- [Exercise details]: Transcribe the lines exactly, beginning with the one that contains "Instruction: Select the Avg. CPC label text" and ending with the final line of the records. Do not transcribe pictures.

(Saved entries)
= Beginning of Section =

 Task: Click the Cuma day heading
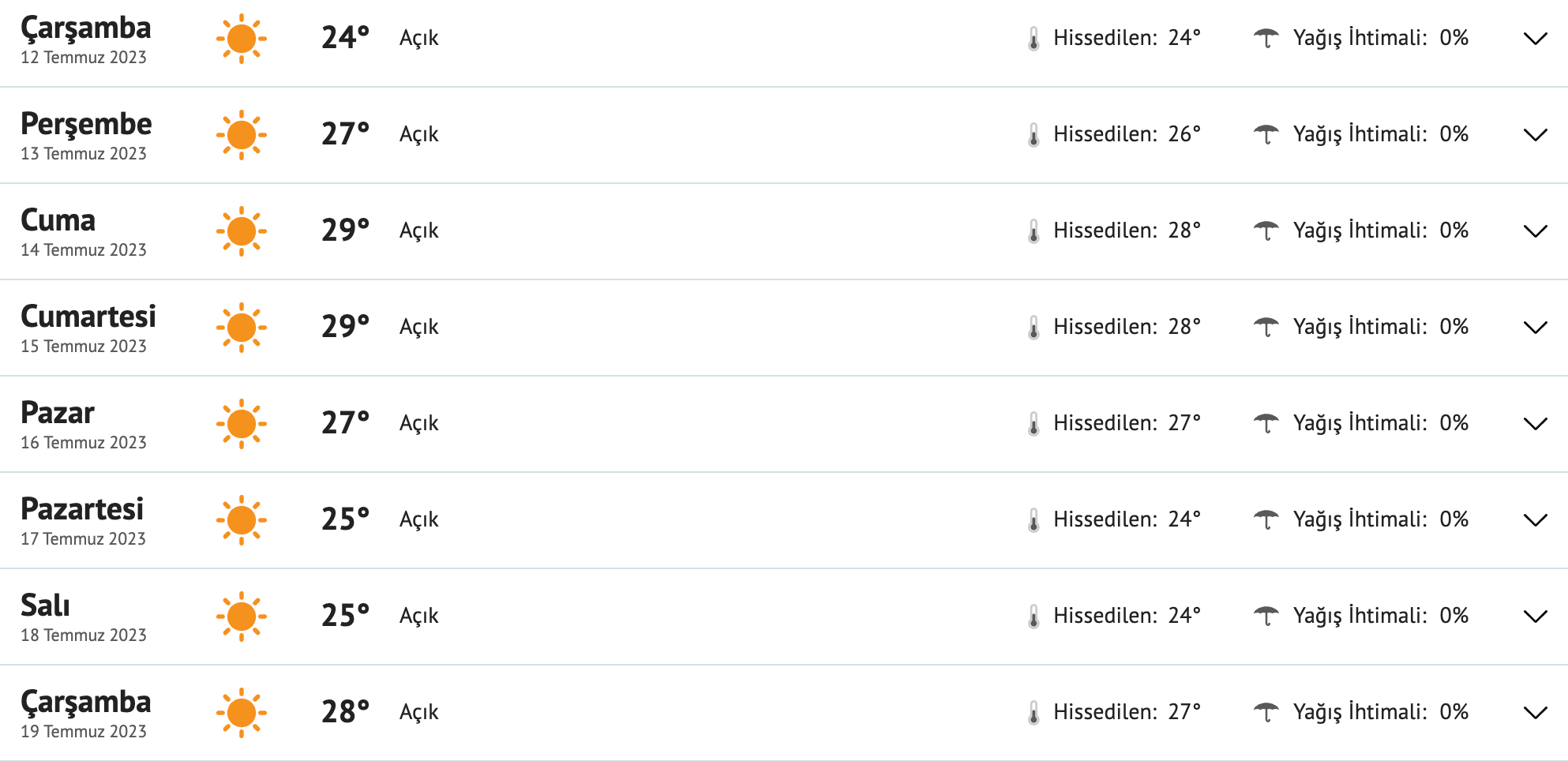click(x=58, y=220)
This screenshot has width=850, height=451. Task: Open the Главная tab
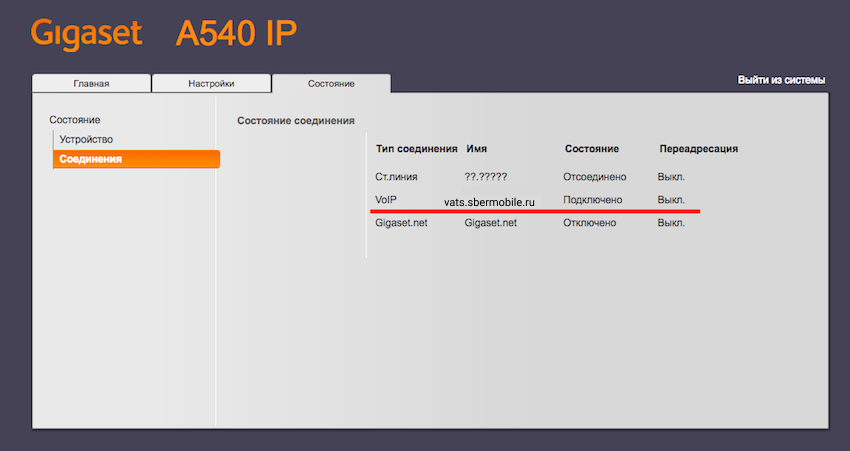click(x=91, y=84)
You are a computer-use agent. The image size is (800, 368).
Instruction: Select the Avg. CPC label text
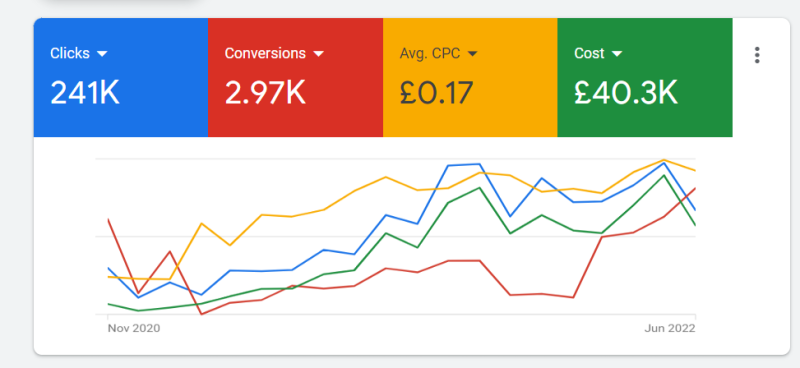pyautogui.click(x=430, y=54)
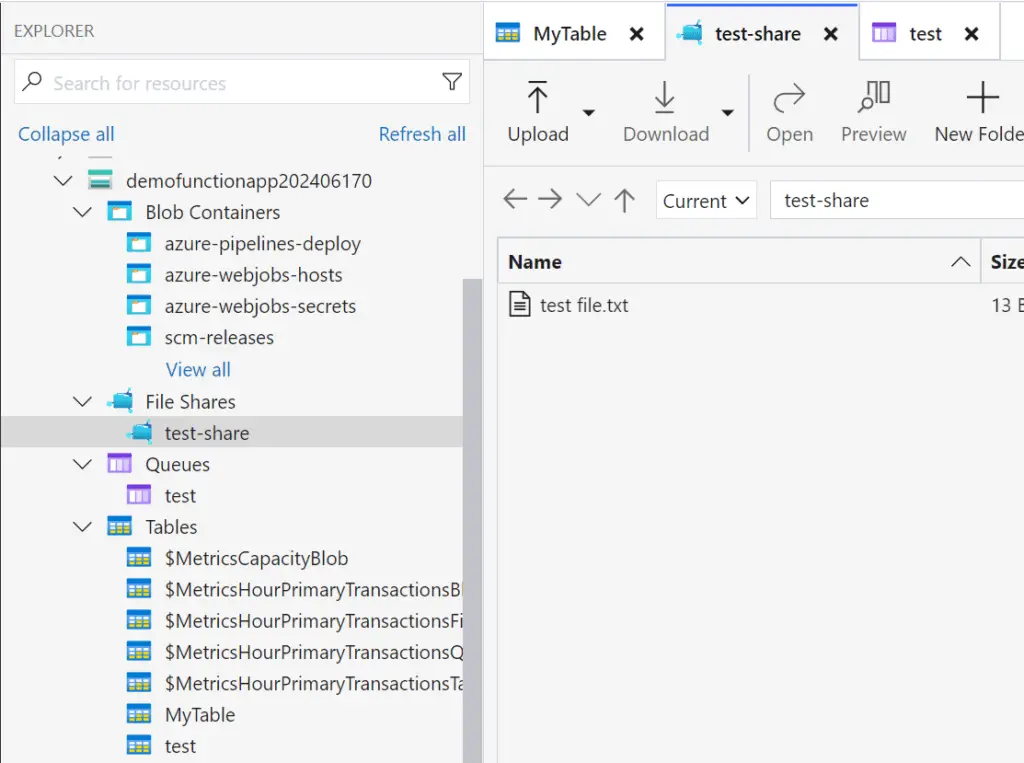The height and width of the screenshot is (763, 1024).
Task: Upload a file to test-share
Action: 538,110
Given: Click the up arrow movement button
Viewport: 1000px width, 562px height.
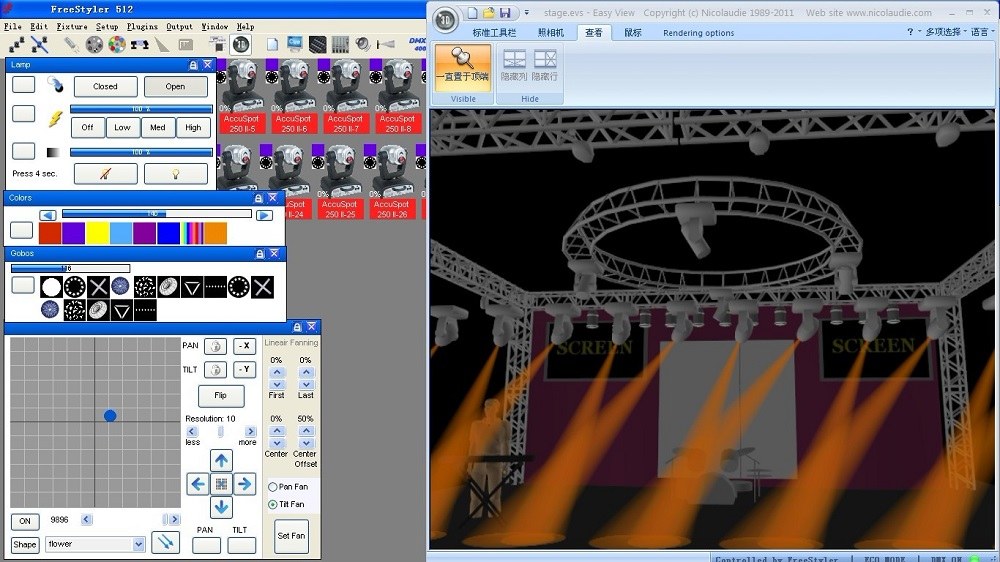Looking at the screenshot, I should click(x=222, y=460).
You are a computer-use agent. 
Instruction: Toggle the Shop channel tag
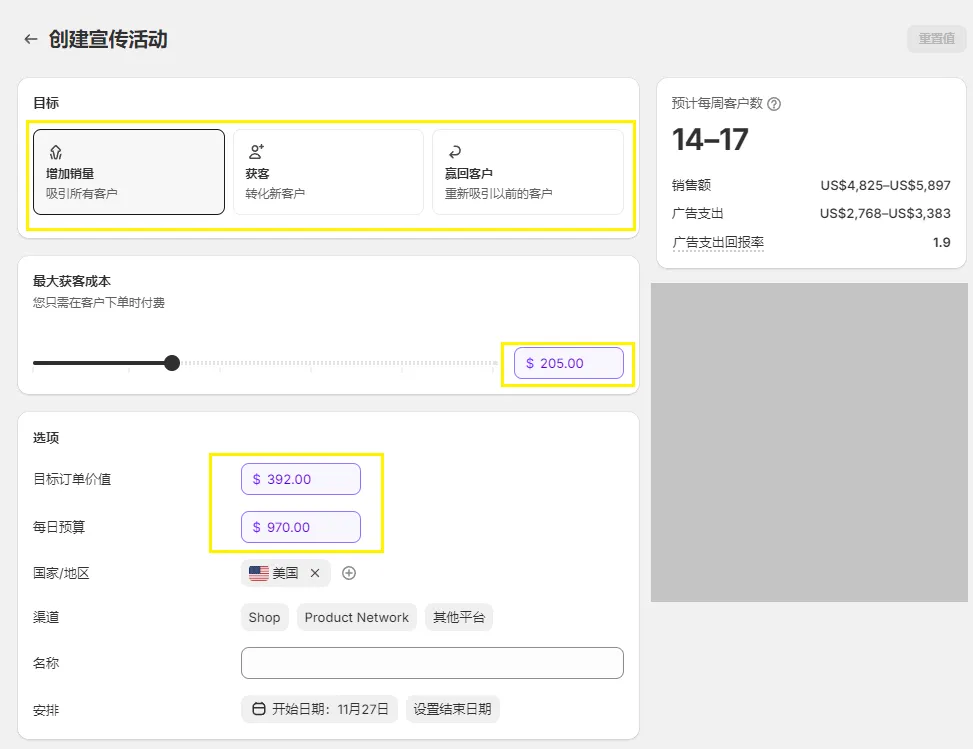264,617
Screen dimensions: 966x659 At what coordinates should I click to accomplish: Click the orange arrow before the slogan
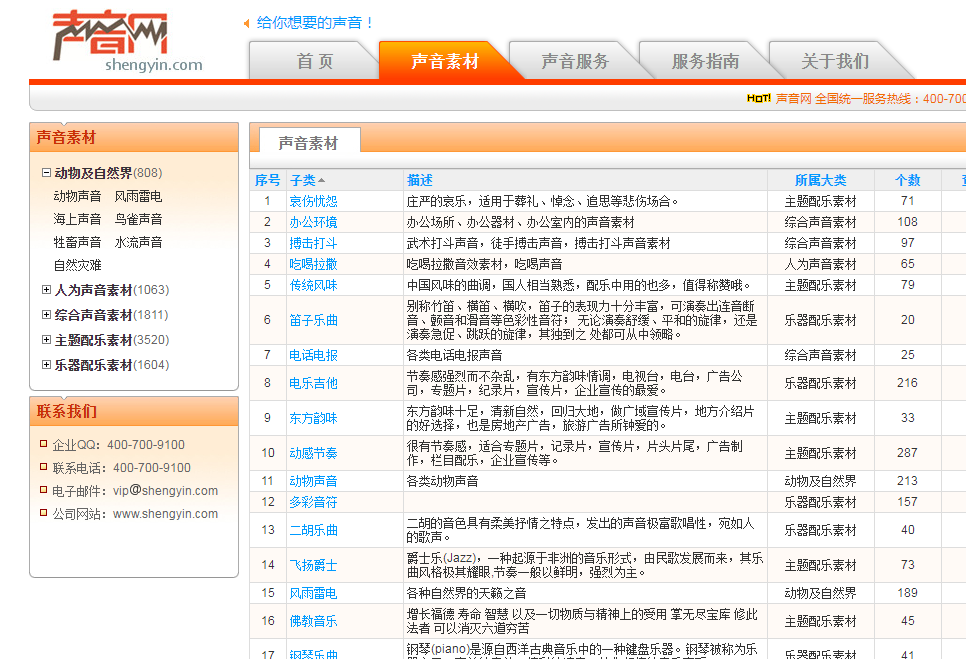pos(247,23)
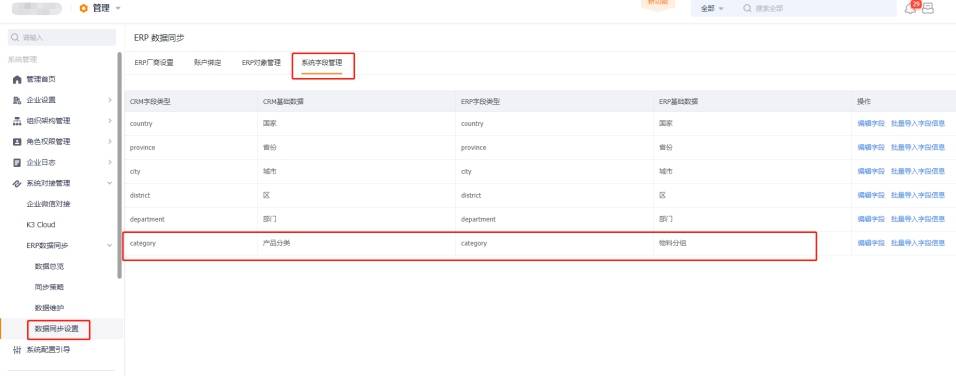Click the 企业设置 building icon
This screenshot has width=956, height=376.
(17, 101)
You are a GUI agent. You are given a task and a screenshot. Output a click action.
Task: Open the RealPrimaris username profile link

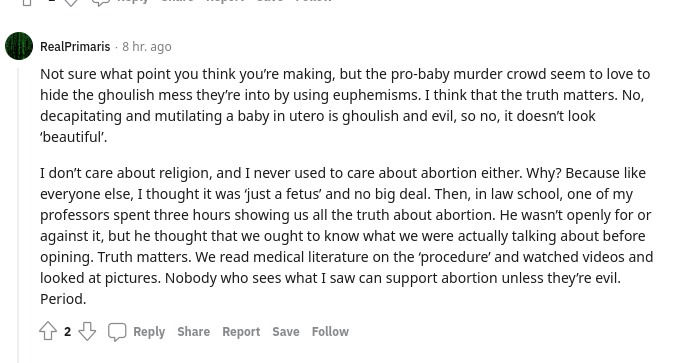coord(75,47)
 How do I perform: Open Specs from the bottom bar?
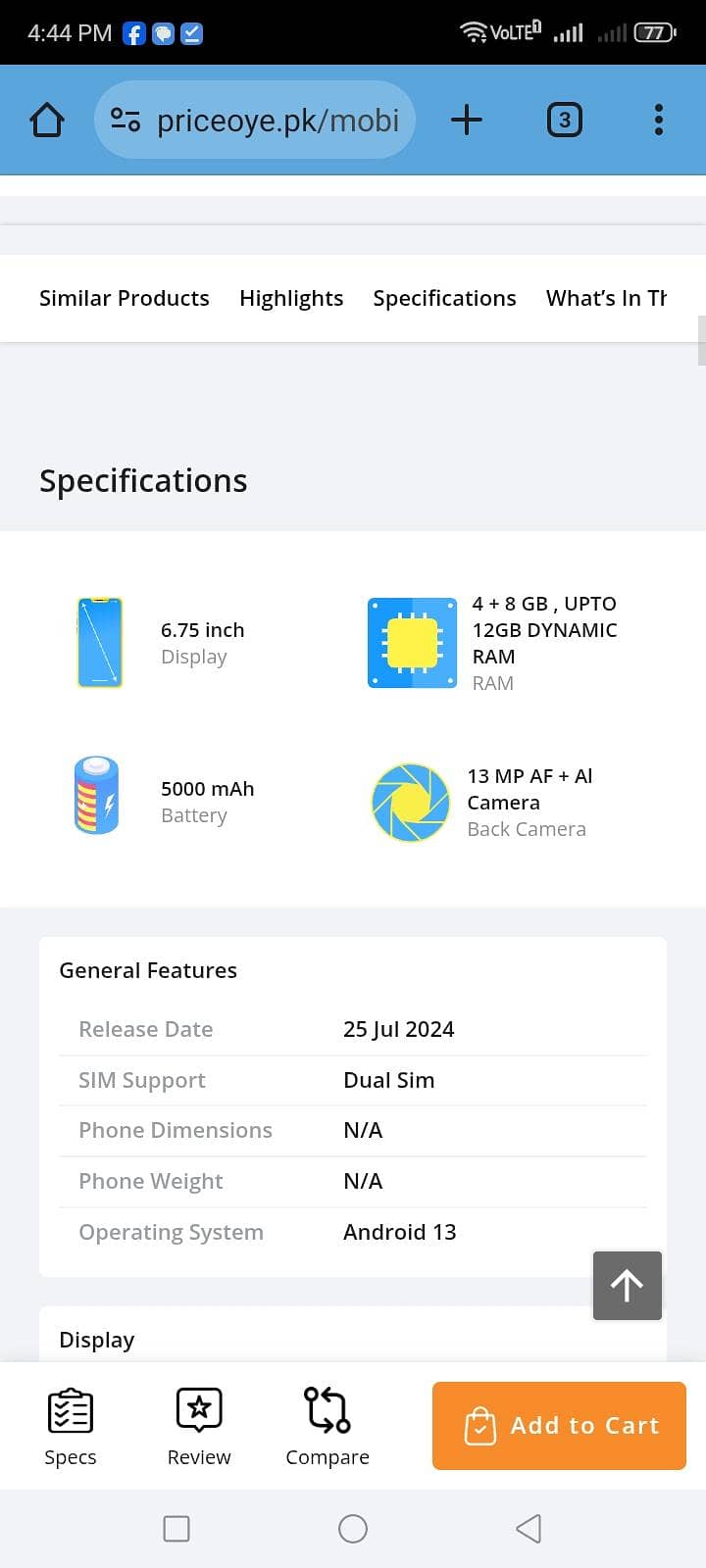coord(71,1426)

= End of Section =

- [Exercise output]:
Instruction: Select the Avg. CPC label text
pyautogui.click(x=430, y=54)
The height and width of the screenshot is (763, 1024).
Task: Upload a file to test-share
Action: 538,110
Given: Click the up arrow movement button
Viewport: 1000px width, 562px height.
Looking at the screenshot, I should click(x=222, y=460).
You are a computer-use agent. 
Instruction: Toggle the Shop channel tag
264,617
Screen dimensions: 966x659 At what coordinates should I click to accomplish: Click the orange arrow before the slogan
pos(247,23)
Click the 企业设置 building icon
This screenshot has width=956, height=376.
(17, 101)
You are a GUI agent. You are given a task and a screenshot. Output a click action.
Task: Open the RealPrimaris username profile link

coord(75,47)
 How do I perform: Open Specs from the bottom bar?
coord(71,1426)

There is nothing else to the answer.